## WHAT THIS EXERCISE ASKS
(a) In the DockerLab proxy article, the setup puts a Traefik reverse proxy in front of every Nginx. According to the article, why is this complex and redundant structure not a burden?
(b) From the DockerLab proxy article, output the passage that begins at the words "Using one node" and stops after "a Docker swarm.".

## PASSAGE

------

DockerLab proxy performance and IPVS

Using one node as reverse proxy is a bottleneck. Introducing IPVS I can improve the performance of a website.

Fabrizio Waldner
8 min readJan 2, 2021

Today I want to talk about how I spotted a performance bottleneck in a my infrastructure (DockerLab) and found a way to prevent that.

All started during a performance test on a website hosted on DockerLab. Let me present the scenario: a static website is served by 4 Nginxs that run on 4 Raspberry Pis. The Nginxs are not directly on the bare metal, but they are in Docker containers managed by the Docker swarm. Besides, in front of every Nginx there is a Traefik reverse proxy. But just one reverse proxy is punted using a VIP that can move in case of failover (more information in DockerLab).

It seems a complex and redundant structure, but it comes for free when you have a Docker swarm.

Scheme of the infrastructure

The Docker stacks deployed

version: '3.2'services:
traefik:
image: arm32v6/traefik
command:
- "--api"
- "--api.dashboard=true"
- "--api.insecure=true"
- "--entrypoints.web.address=:80"
- "--entrypoints.websecure.address=:443"
- "--providers.docker=true"
- "--providers.docker.watch=true"
- "--providers.docker.swarmMode=true"
- "--providers.docker.exposedByDefault=false"
- "--accessLog"
- "--providers.docker.network=Traefik_backends"
- "--certificatesresolvers.myresolver.acme.storage=/etc/traefik/acme/acme.json"
- "--certificatesresolvers.myresolver.acme.email=xx@xx.com"
- "--certificatesresolvers.myresolver.acme.httpchallenge.entrypoint=web"
- "--certificatesresolvers.myresolver.acme.httpchallenge=true"
- "--metrics"
- "--metrics.prometheus"
volumes:
- /var/run/docker.sock:/var/run/docker.sock
- acme_data:/etc/traefik/acme/
networks:
- backends
ports:
- target: 80
published: 80
mode: host
- target: 443
published: 443
mode: host
- target: 8080
published: 8888
mode: host
deploy:
labels:
traefik.http.routers.dashboard.service: "api@internal"
mode: global
placement:
constraints:
- node.role == manager
update_config:
parallelism: 1
delay: 10s
restart_policy:
condition: on-failure
networks:
backends:
driver: overlay
volumes:
acme_data:
driver: 'local'
driver_opts:
type: 'none'
o: 'bind'
device: "/mnt/cluster/traefik/acme"

Brief translation: create a Traefik instance for every Docker swarm node. Make them listen on 80 and 443 TCP port of each node. Bypass Docker routing mesh. Enable the Let’s Encrypt automation to have TLS certificates. Auto-configure the reverse proxy based on the services on the Docker swarm. Create a backends network where the backend services have to attach.

Here the website stack (I prefer keeping the stacks separated):

version: '3.3'
services:
website:
image: fabrizio2210/ervisa-makeup-it
deploy:
mode: global
labels:
traefik.enable: "true"

------

## DATA EXCERPTS
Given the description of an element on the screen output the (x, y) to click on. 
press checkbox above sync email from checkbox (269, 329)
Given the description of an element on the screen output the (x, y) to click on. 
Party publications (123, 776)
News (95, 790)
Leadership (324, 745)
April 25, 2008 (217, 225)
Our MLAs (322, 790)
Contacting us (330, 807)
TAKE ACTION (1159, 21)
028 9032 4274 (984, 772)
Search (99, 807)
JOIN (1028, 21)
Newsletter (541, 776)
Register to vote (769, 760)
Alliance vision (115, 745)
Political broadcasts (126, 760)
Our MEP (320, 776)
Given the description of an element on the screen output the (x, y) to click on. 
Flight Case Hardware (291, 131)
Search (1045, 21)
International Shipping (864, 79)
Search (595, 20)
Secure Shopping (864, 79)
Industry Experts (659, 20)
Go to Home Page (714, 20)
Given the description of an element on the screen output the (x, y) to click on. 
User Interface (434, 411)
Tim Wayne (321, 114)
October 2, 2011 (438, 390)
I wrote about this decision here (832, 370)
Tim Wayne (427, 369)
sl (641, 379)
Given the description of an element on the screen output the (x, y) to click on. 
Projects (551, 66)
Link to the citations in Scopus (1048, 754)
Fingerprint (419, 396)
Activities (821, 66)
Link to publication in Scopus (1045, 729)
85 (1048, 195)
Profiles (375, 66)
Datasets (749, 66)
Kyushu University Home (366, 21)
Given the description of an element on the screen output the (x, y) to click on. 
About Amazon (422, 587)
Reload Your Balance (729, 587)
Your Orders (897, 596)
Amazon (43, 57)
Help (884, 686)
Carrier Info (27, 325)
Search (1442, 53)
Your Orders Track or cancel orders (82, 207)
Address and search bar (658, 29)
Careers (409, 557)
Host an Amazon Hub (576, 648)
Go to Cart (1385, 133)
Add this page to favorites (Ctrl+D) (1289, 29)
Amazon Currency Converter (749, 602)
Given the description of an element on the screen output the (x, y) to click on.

------

## RESPONSES TO THE TASKS
(a) It comes for free with a Docker swarm. Placing a Traefik instance in front of every Nginx needs no extra effort once the swarm is in place.

(b)
Using one node as reverse proxy is a bottleneck. Introducing IPVS I can improve the performance of a website.

Fabrizio Waldner
8 min readJan 2, 2021

Today I want to talk about how I spotted a performance bottleneck in a my infrastructure (DockerLab) and found a way to prevent that.

All started during a performance test on a website hosted on DockerLab. Let me present the scenario: a static website is served by 4 Nginxs that run on 4 Raspberry Pis. The Nginxs are not directly on the bare metal, but they are in Docker containers managed by the Docker swarm. Besides, in front of every Nginx there is a Traefik reverse proxy. But just one reverse proxy is punted using a VIP that can move in case of failover (more information in DockerLab).

It seems a complex and redundant structure, but it comes for free when you have a Docker swarm.